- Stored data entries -
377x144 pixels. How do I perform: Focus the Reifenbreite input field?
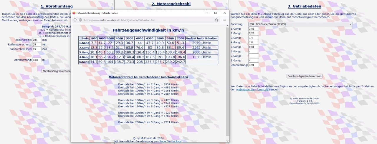[x=37, y=40]
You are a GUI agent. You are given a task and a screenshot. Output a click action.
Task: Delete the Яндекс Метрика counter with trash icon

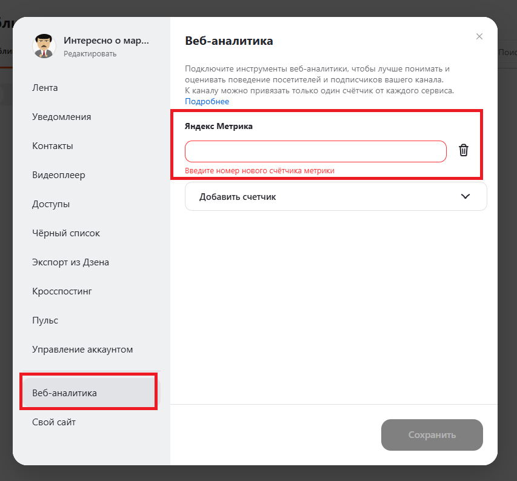(464, 151)
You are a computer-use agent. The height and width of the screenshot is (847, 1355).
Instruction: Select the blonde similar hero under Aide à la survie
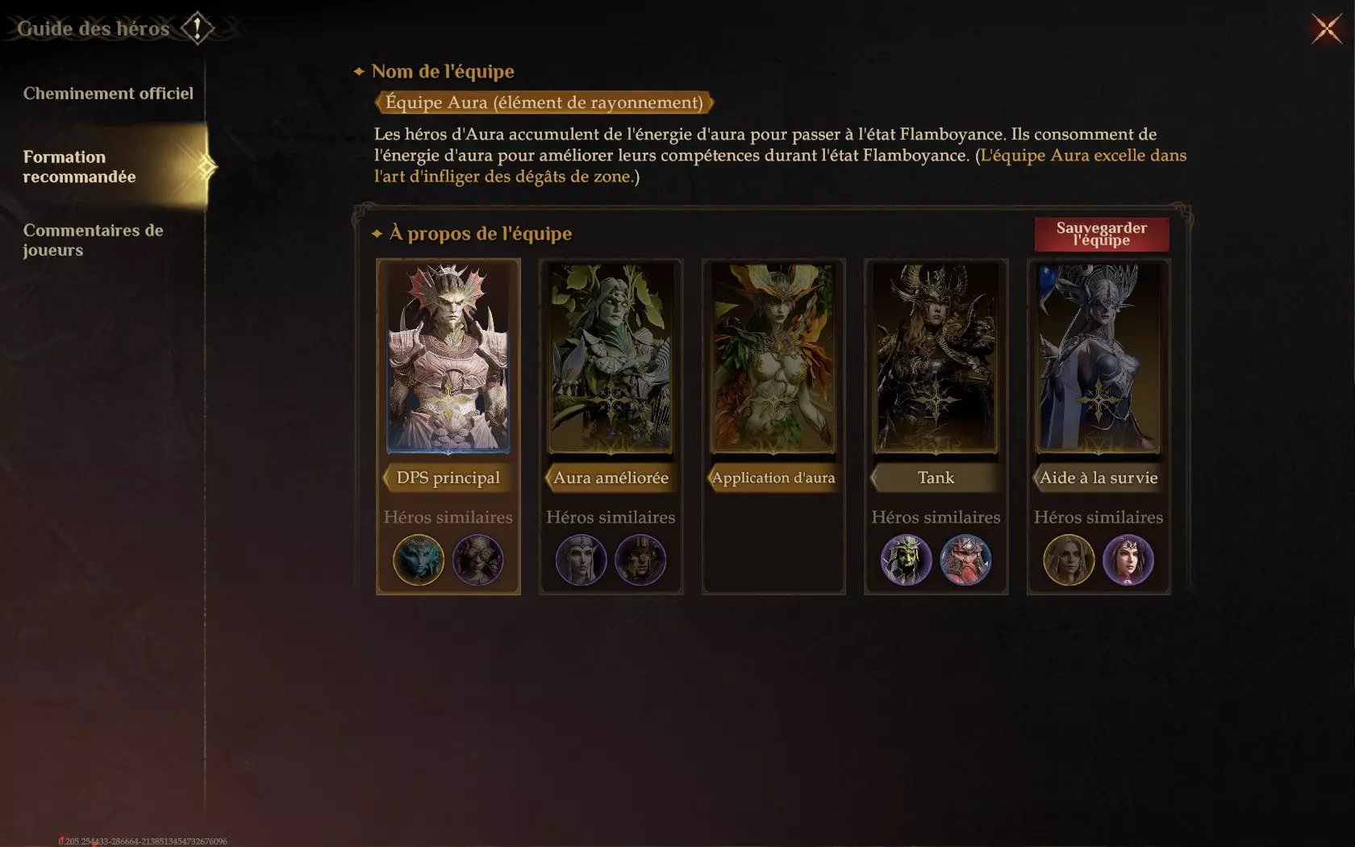pyautogui.click(x=1069, y=560)
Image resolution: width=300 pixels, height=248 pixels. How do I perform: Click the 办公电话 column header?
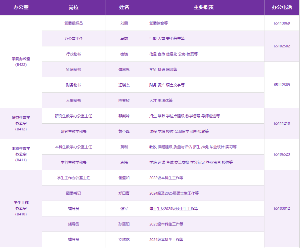[282, 7]
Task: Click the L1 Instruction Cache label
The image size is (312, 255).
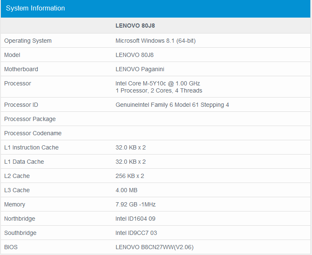Action: [31, 147]
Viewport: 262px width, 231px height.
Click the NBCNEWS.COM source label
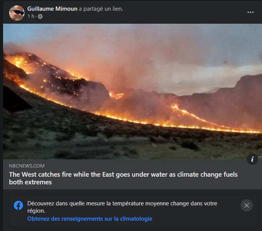pos(27,166)
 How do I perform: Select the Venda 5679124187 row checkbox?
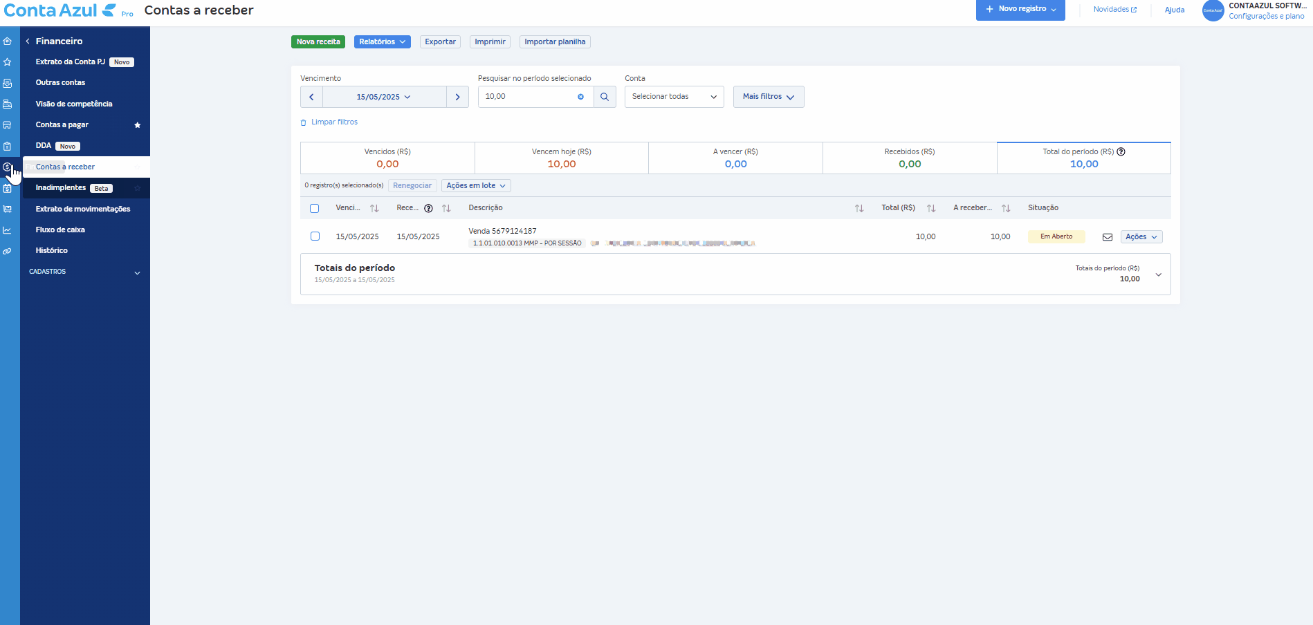[315, 236]
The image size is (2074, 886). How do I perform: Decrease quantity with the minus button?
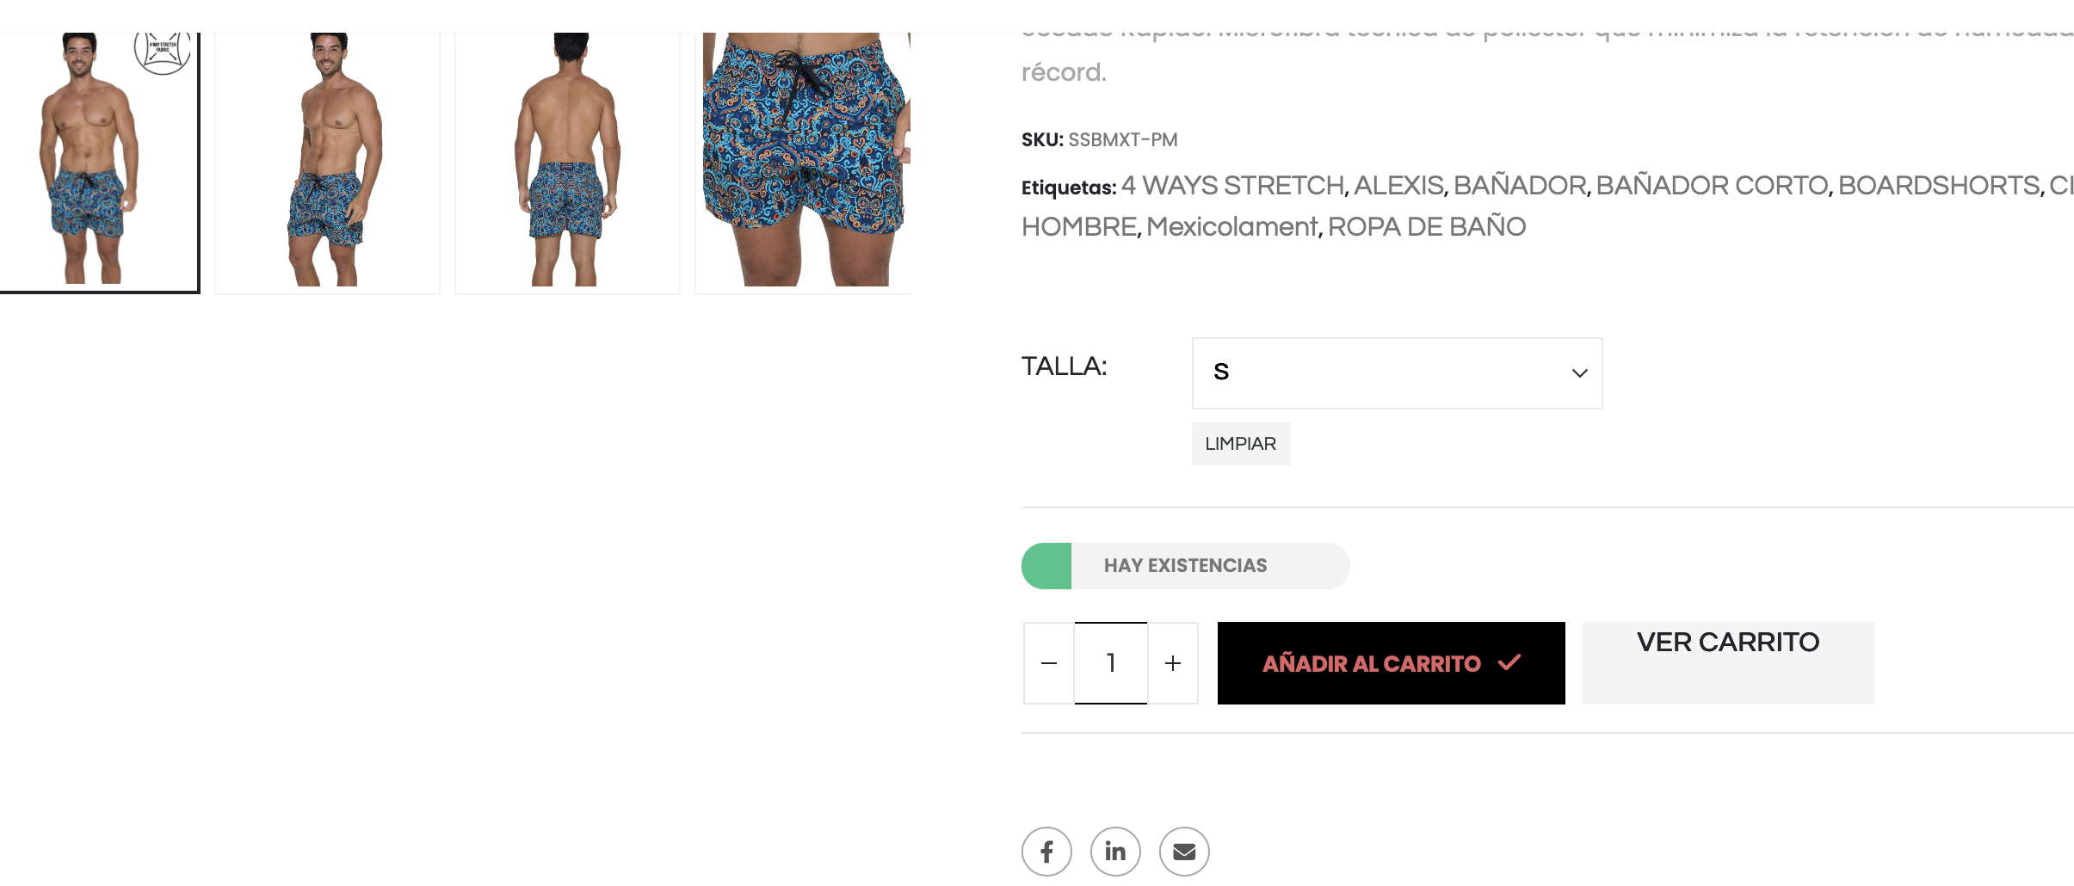pyautogui.click(x=1049, y=663)
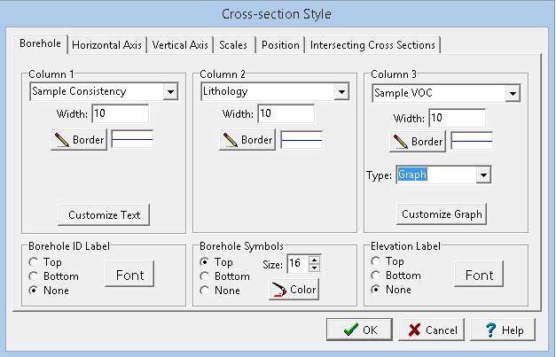
Task: Select Bottom for Borehole Symbols
Action: tap(206, 276)
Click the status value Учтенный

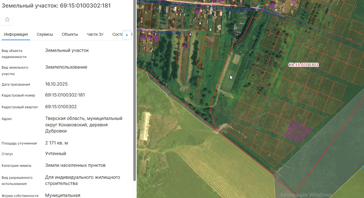[x=56, y=154]
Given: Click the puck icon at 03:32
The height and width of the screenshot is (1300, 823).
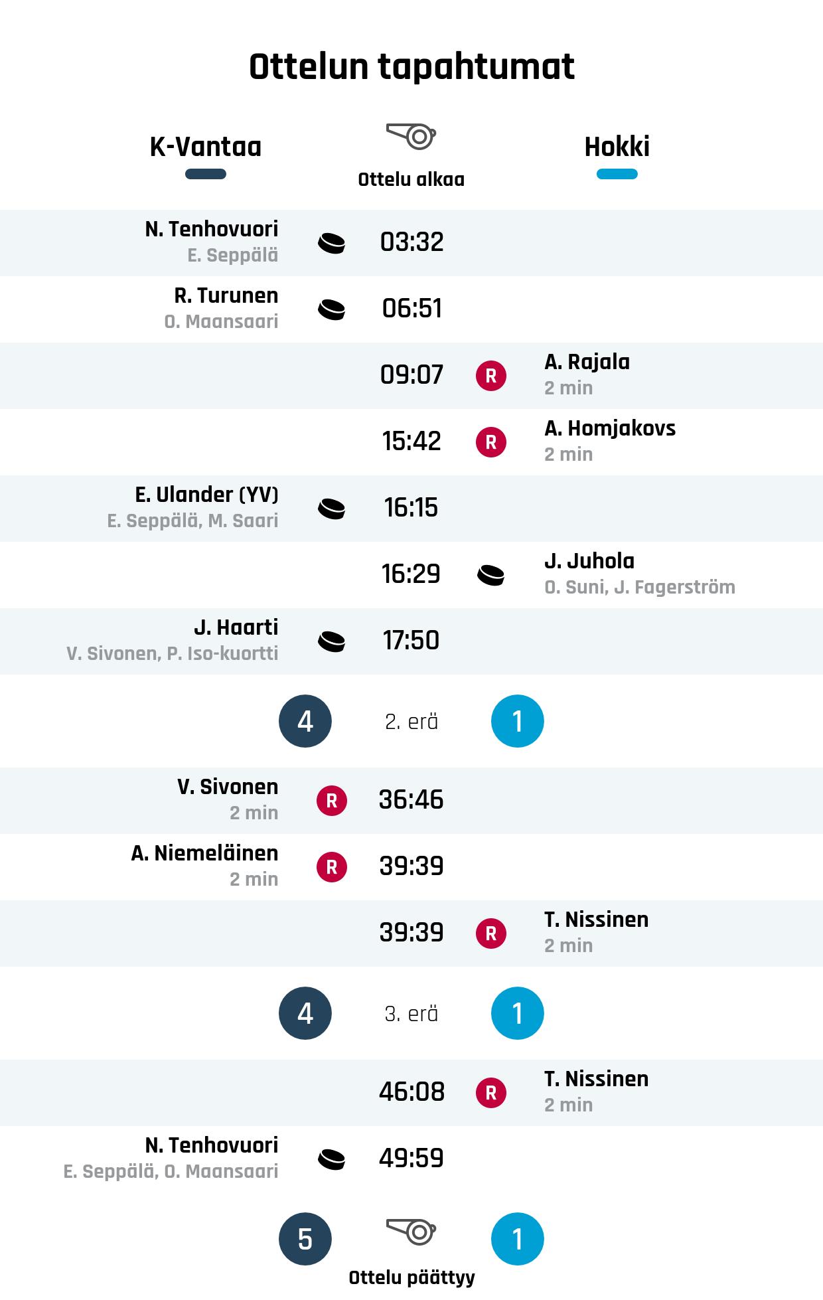Looking at the screenshot, I should click(x=331, y=243).
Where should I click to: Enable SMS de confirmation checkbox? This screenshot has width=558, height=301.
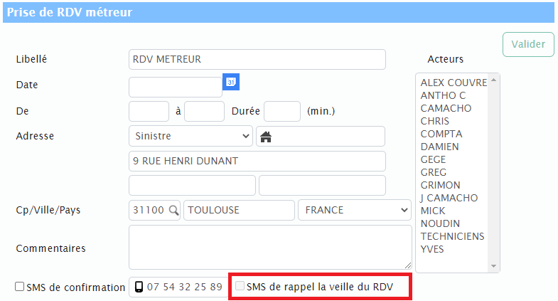point(20,287)
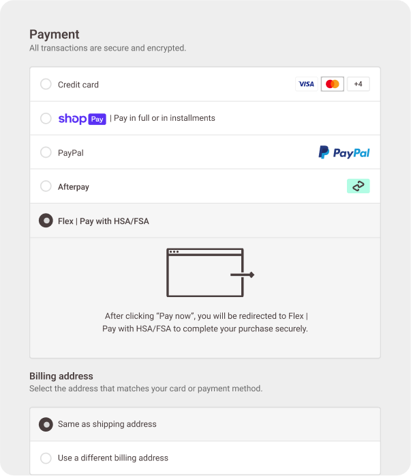411x476 pixels.
Task: Click the 'Credit card' label text
Action: click(x=78, y=85)
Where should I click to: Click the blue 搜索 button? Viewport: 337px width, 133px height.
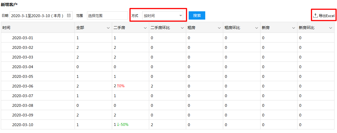[x=197, y=15]
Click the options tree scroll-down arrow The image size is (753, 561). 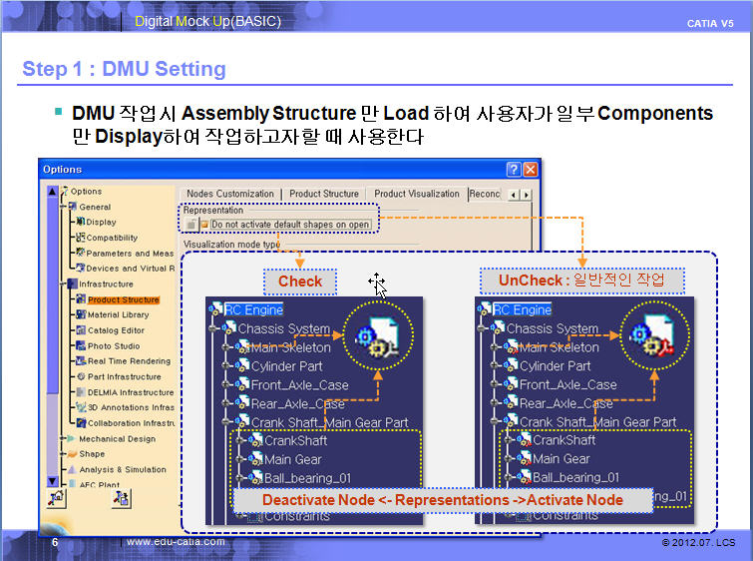tap(52, 481)
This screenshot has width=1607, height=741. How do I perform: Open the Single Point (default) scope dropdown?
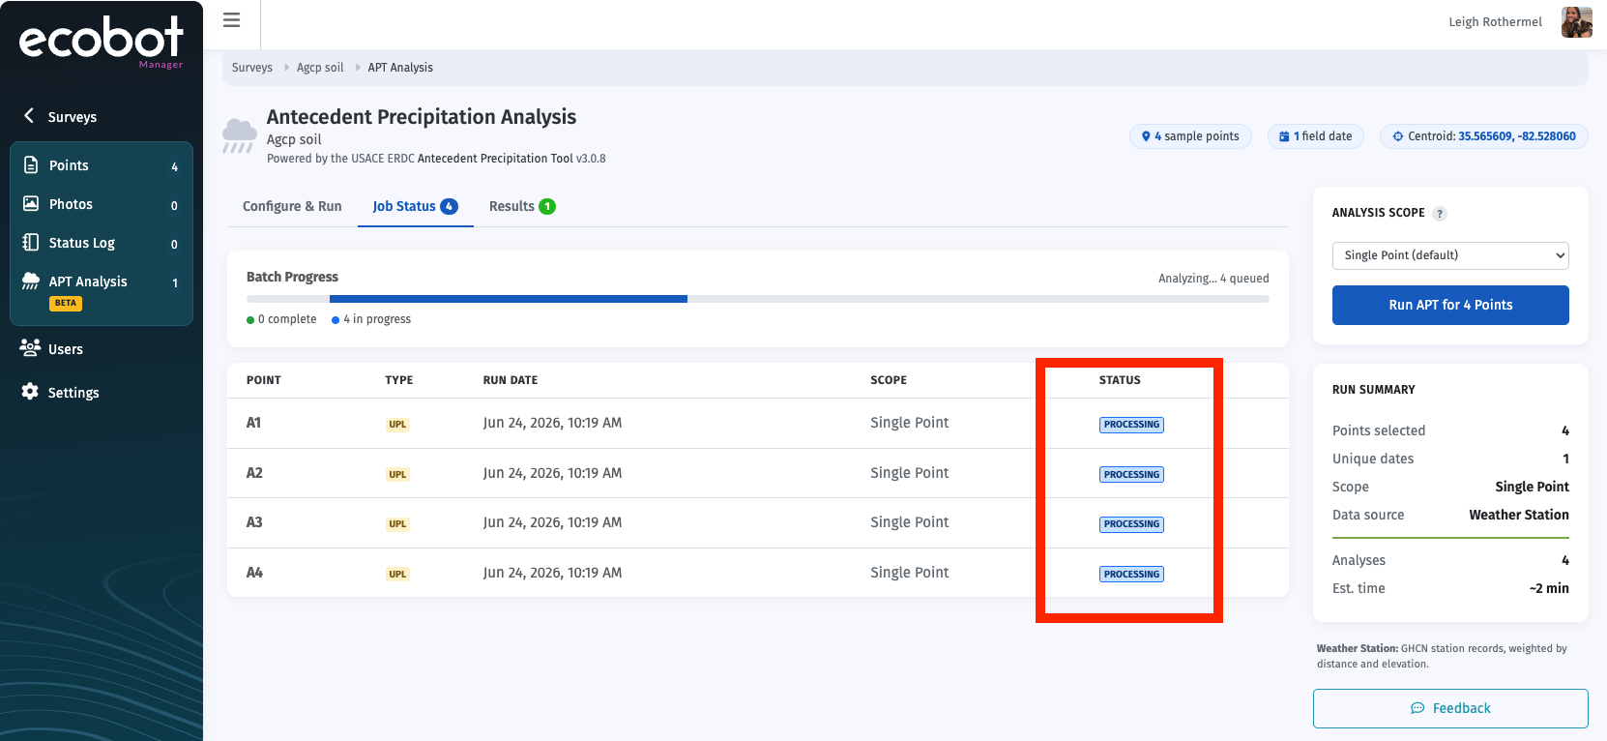[x=1450, y=255]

- ASSIGNED TASK -
Print the lines from the beginning of the records up to and including the line containing "Given: Click the puck icon at 03:32", word for word, with no pictures.

- RESULT BELOW -
377x144 pixels. How do I perform: Focus the Reifenbreite input field?
[x=37, y=40]
You are a GUI agent. You are given a task and a screenshot. Output a click action.
Task: Delete the Яндекс Метрика counter with trash icon

(464, 151)
You are a computer-use agent. The height and width of the screenshot is (847, 1355).
Instruction: Select the blonde similar hero under Aide à la survie
pyautogui.click(x=1069, y=560)
Image resolution: width=300 pixels, height=248 pixels. How do I perform: Click the 办公电话 column header?
[282, 7]
Task: Click the L1 Instruction Cache label
The image size is (312, 255).
Action: [31, 147]
Viewport: 262px width, 231px height.
Click the NBCNEWS.COM source label
pos(27,166)
 How do I perform: Select the Venda 5679124187 row checkbox?
[315, 236]
The image size is (2074, 886). How do I perform: Decrease quantity with the minus button?
pyautogui.click(x=1049, y=663)
Task: Select Bottom for Borehole Symbols
Action: tap(206, 276)
Click the status value Учтенный

[x=56, y=154]
Given: Click the puck icon at 03:32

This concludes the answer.